Quand nous eûmes assez contemplé cet admirable spectacle, nous nous laissâmes rouler en avalanche jusqu’au bas de la ville, et nous allâmes achever notre soirée à une espèce de redoute située sur une pointe qui s’avance dans la mer, en fumant des cigarettes et en écoutant, devant une limonade, une bande de musiciens hongrois exécutant des morceaux d’opéras italiens. Quelques femmes, mises à la française, sauf la coiffure, se promenaient ensemble, côtoyées d’un mari ou d’un amant, sur le terre-plein entouré de tables et de chaises sur lesquelles s’étalait la fustanelle des Pallikares prenant leur café, ou faisant clapoter l’eau de leur narghilé.

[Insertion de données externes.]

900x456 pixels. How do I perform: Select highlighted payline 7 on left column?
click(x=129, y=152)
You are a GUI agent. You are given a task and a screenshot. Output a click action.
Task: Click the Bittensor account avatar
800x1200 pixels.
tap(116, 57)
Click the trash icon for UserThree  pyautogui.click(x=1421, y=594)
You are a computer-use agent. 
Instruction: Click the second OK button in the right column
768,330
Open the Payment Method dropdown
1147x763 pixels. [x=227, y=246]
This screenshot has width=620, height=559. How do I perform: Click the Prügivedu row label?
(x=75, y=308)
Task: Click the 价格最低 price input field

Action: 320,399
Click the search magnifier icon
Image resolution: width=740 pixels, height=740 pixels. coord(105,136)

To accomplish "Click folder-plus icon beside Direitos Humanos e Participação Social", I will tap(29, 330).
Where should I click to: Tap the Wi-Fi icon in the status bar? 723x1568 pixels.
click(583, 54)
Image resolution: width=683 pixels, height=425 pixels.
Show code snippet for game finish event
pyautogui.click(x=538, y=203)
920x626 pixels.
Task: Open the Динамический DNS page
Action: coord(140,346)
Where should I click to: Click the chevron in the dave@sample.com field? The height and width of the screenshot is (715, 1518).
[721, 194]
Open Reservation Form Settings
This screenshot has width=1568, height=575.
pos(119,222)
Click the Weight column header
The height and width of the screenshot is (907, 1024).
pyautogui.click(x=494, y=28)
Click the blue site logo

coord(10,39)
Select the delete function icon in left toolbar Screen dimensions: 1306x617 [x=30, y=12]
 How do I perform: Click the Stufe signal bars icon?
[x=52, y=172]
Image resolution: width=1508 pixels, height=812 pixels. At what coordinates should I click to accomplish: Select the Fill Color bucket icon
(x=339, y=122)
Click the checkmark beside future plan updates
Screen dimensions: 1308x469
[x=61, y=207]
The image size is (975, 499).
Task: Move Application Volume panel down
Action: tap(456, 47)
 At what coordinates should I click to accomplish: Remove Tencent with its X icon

En face de nous, la mer était étoilée des fanaux des navires ; derrière nous, les lumières de Syra semaient de paillettes d’or la robe violette de la montagne. C’était charmant. Nos barques nous attendaient sur la jetée, et quelques coups de rames nous ramenèrent à bord du Léonidas, harassés mais ravis. — Le lendemain nous devions appareiller pour Smyrne, et je devais, pour la première fois, mettre le pied sur la terre d’Asie, ce berceau du monde, ce sol heureux où le soleil se lève, et qu’il ne quitte qu’à regret pour aller éclairer l’Occident.